# Police Jobs in Singapore



## Kazscotland (Apr 14, 2011)

Hello

Can anyone help me or point me in the right direction??

Could my Husband a Met.Police Det Sergeant relocate to the Singapore Police??

Can anyone help me


----------



## Kazscotland (Apr 14, 2011)

Many thanks for your help


----------



## simonsays (Feb 11, 2009)

Singapore police does not accept non-singaporeans .. 

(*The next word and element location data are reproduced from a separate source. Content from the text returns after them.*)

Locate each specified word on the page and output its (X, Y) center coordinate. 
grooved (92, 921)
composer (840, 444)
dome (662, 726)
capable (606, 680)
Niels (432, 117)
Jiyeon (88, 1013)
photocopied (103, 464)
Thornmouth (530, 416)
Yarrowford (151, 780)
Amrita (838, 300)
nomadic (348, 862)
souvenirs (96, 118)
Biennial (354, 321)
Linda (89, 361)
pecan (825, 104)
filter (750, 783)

Do read up on SPF.gov.sg .. 

Unless you are coming in as a forensic or related specialists ..


----------



## MaidenScotland (Jun 6, 2009)

Kaz, you seem keen on relocating your husband lol.. why doesn't he ask HR where he could get transferred to? Why not ask about Gibraltar as that is still under UK ruling?


----------



## simonsays (Feb 11, 2009)

MaidenScotland: Singapore is a bigger rock that 'the Rock'


----------



## MaidenScotland (Jun 6, 2009)

ecureilx said:


> MaidenScotland: Singapore is a bigger rock that 'the Rock'




Yes I am well aware of that but the original poster is asking in countries where there used to be a British Police force hence the reason I suggested Gibraltar


----------



## simonsays (Feb 11, 2009)

And you missed the smileys   

Cheers  

PS: I did some checking and HSA Singapore (Health Science Authority) has engaged foreign consultants for Forensic stuff .. maybe that will be a better shot .. As Police per-se is preserved and reserved for Singaporeans, and .. Gurkhas (for the Gurkha regiment)


----------



## ptrlee (Apr 22, 2011)

*Singapore Police*

No non Singaporeans are not allowed to join Singapore police.


----------